▸ What you will do: Please convert the entries, from the one on the line containing "Where should I" through the last entry, into a two-column CSV with the headers input and output. Give one row per entry, each value in a single quoted field with line breaks replaced by spaces, and leave out the pictures.

╭─ Information given

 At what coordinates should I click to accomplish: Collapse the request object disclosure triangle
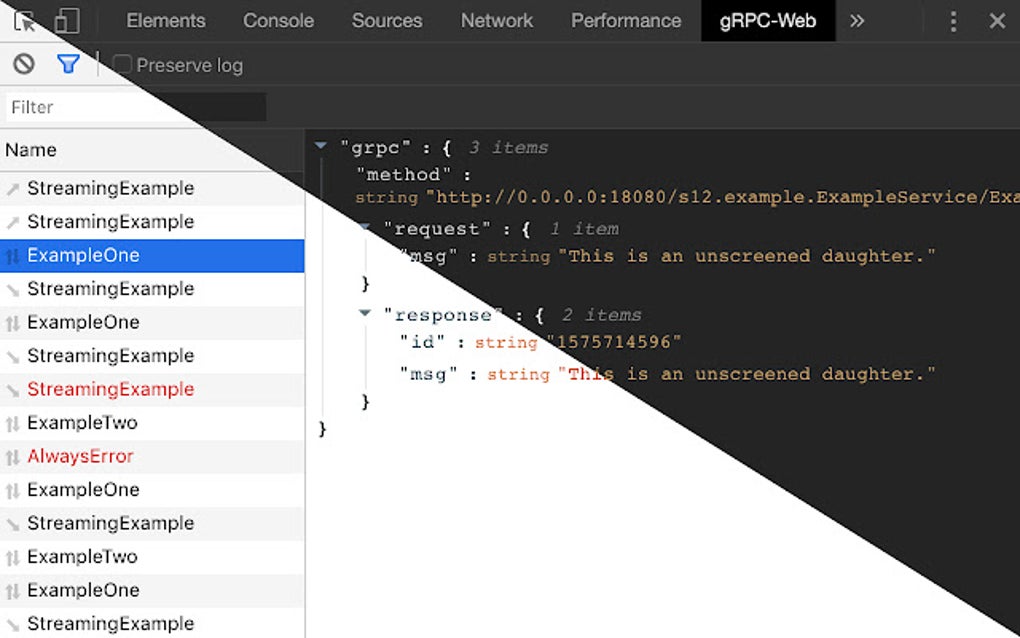364,229
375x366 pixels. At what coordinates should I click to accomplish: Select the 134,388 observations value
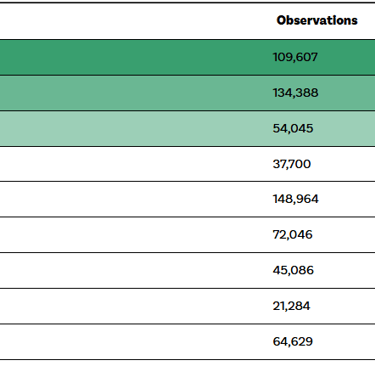pyautogui.click(x=295, y=93)
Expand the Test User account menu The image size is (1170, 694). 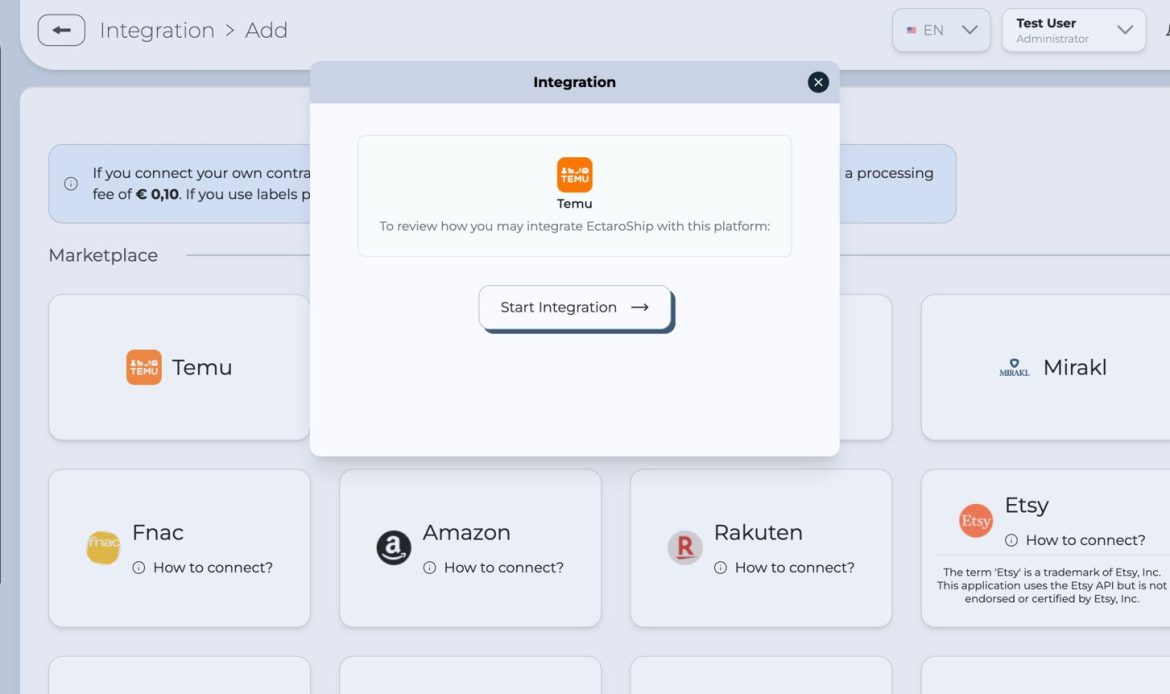click(1073, 30)
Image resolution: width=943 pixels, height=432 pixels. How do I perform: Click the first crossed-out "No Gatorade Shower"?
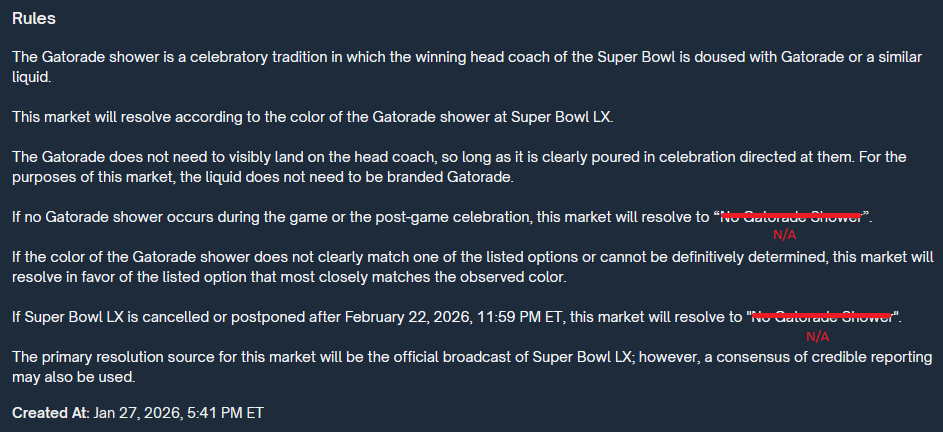pos(792,217)
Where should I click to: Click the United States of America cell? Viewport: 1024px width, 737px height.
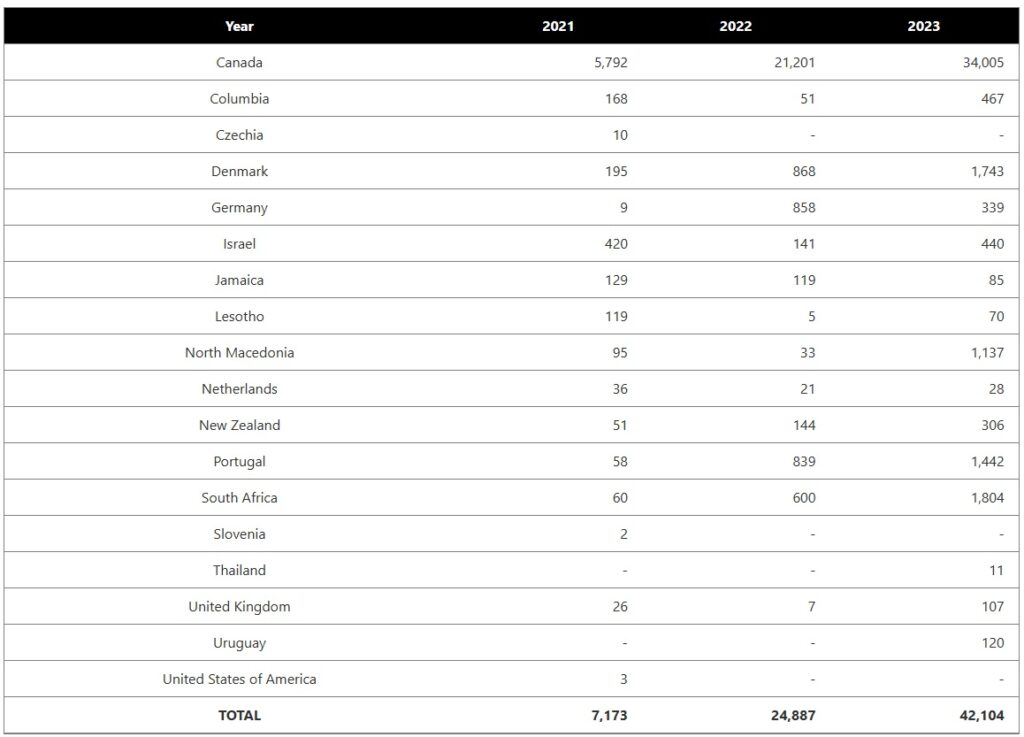pos(239,679)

╰─

▸ Task result:
input,output
"Where should I click to: Click the United States of America cell? Viewport: 1024px width, 737px height.","pos(239,679)"